[What you have to do] Determine how many lines below include the string "column". Reply with the number only.
===== Recorded data =====
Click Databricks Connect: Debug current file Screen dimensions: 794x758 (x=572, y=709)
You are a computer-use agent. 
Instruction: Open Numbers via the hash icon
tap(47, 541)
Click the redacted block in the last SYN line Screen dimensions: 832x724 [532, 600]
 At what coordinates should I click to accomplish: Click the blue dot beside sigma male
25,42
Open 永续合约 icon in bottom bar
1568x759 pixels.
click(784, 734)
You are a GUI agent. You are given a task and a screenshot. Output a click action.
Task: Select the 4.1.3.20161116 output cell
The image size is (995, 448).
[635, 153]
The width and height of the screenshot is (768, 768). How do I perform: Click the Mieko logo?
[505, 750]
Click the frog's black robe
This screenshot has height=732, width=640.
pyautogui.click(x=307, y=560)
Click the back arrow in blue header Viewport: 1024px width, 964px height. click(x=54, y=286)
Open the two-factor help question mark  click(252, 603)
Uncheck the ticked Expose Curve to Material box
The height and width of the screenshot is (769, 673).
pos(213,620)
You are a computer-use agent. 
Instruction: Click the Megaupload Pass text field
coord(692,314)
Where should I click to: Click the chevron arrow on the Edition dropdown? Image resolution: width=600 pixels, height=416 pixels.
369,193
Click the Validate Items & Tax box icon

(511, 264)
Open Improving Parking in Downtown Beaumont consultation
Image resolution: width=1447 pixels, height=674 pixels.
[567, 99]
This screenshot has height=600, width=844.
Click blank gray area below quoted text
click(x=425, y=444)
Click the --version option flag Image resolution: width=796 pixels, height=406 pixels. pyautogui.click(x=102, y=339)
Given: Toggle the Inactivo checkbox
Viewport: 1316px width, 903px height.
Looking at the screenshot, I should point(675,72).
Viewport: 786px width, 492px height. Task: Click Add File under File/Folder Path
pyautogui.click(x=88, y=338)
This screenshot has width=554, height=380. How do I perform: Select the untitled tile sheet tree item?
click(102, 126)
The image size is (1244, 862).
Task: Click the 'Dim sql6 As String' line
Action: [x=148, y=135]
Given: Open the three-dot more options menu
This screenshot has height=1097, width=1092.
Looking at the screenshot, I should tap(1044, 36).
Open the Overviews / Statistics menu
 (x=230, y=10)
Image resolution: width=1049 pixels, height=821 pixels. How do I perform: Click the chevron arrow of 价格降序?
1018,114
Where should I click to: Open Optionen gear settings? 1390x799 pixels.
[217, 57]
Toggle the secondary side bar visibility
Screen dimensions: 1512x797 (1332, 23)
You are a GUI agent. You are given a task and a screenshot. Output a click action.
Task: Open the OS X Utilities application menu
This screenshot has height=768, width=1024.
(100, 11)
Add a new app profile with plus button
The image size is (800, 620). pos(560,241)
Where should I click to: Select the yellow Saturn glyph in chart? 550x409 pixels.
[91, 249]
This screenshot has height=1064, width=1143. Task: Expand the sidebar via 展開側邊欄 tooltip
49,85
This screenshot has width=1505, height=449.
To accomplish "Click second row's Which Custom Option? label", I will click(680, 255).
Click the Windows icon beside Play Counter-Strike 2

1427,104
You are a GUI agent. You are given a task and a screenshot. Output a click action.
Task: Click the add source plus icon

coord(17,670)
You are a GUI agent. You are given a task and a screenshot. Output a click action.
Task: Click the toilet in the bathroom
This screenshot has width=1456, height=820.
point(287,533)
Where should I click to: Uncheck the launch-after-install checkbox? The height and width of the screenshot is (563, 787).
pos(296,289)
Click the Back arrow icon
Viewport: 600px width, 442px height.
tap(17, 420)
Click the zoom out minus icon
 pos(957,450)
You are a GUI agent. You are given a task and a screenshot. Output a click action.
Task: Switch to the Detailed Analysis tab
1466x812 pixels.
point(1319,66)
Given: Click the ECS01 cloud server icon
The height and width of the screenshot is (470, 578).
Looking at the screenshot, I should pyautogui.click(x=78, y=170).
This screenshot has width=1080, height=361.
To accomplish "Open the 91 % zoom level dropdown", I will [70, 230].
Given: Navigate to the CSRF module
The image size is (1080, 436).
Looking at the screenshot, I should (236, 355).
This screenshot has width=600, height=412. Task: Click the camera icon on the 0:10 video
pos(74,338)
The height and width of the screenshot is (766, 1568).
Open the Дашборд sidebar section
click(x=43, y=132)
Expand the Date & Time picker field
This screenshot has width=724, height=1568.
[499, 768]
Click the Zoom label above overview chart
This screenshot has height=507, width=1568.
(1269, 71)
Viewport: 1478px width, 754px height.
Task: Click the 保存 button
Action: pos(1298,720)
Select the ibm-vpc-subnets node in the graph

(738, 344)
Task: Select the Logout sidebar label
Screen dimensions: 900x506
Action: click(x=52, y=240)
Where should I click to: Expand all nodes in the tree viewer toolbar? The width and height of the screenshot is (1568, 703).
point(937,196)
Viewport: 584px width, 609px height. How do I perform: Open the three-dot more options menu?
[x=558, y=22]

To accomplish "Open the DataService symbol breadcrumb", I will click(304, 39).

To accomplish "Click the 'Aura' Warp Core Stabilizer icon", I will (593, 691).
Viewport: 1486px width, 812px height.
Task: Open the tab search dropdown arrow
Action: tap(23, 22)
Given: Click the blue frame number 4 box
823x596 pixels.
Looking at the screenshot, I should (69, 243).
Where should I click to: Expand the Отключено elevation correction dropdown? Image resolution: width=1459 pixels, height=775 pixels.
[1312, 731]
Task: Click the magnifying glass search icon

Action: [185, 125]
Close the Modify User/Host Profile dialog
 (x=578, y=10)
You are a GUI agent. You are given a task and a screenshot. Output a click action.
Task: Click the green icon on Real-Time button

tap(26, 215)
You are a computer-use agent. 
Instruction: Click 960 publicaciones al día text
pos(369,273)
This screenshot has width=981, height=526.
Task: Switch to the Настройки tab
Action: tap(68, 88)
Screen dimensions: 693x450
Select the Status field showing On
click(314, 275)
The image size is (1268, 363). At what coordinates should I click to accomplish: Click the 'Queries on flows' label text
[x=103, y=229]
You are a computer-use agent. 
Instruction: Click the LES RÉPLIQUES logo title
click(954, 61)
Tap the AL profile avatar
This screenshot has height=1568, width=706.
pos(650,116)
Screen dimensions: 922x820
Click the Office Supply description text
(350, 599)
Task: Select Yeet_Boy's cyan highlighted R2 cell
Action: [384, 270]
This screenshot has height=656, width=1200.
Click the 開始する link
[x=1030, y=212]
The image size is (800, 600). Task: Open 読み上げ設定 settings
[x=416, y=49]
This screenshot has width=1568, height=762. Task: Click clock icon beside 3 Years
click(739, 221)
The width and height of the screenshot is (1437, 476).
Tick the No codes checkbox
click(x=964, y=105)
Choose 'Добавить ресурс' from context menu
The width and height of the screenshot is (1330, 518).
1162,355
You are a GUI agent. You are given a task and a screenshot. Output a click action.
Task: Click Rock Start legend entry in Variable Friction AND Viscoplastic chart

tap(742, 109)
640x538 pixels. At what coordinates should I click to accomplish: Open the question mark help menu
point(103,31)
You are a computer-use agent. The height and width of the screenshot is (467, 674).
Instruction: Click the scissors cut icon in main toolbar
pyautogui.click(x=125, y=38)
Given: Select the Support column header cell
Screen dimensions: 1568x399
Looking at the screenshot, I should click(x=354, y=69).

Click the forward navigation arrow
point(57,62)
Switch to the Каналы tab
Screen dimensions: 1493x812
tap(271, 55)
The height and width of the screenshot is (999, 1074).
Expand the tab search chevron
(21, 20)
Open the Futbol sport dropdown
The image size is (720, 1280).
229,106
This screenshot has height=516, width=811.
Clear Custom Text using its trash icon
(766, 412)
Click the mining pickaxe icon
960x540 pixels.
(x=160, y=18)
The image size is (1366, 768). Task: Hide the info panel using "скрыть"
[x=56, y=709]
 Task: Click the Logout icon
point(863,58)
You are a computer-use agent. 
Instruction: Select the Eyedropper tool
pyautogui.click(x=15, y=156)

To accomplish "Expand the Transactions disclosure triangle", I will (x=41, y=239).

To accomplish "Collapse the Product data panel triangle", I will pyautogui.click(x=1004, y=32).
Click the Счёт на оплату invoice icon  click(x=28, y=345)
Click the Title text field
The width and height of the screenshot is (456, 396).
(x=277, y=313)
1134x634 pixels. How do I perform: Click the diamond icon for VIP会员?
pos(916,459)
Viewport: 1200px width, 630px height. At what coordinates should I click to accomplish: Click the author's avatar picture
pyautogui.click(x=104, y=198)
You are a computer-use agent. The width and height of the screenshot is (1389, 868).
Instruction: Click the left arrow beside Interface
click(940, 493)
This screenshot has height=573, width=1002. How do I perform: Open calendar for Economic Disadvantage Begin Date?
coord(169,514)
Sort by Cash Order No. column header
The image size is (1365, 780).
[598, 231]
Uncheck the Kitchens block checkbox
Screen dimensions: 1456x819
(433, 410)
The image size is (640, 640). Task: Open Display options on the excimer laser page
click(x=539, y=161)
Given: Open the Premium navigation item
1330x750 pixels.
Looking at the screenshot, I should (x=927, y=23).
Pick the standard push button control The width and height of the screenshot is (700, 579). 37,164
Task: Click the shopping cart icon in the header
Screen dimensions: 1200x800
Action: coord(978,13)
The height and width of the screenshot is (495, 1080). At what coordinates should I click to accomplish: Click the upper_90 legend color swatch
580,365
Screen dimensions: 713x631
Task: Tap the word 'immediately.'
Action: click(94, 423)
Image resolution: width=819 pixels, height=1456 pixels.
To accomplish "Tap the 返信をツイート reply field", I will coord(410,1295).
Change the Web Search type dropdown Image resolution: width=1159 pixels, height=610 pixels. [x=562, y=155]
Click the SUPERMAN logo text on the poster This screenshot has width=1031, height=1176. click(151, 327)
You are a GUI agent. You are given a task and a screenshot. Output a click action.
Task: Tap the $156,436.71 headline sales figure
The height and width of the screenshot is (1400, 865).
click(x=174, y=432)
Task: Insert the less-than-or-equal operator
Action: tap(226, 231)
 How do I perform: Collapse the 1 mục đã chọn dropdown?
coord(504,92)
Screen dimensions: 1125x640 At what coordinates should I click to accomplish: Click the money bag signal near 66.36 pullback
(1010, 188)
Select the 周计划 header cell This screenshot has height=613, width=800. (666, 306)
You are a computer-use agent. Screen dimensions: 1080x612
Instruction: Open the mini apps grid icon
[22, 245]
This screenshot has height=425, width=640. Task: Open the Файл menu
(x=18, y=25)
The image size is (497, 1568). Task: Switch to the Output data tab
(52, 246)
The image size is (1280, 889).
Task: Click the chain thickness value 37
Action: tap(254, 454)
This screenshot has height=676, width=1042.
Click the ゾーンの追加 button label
=====
[Response to the task] 2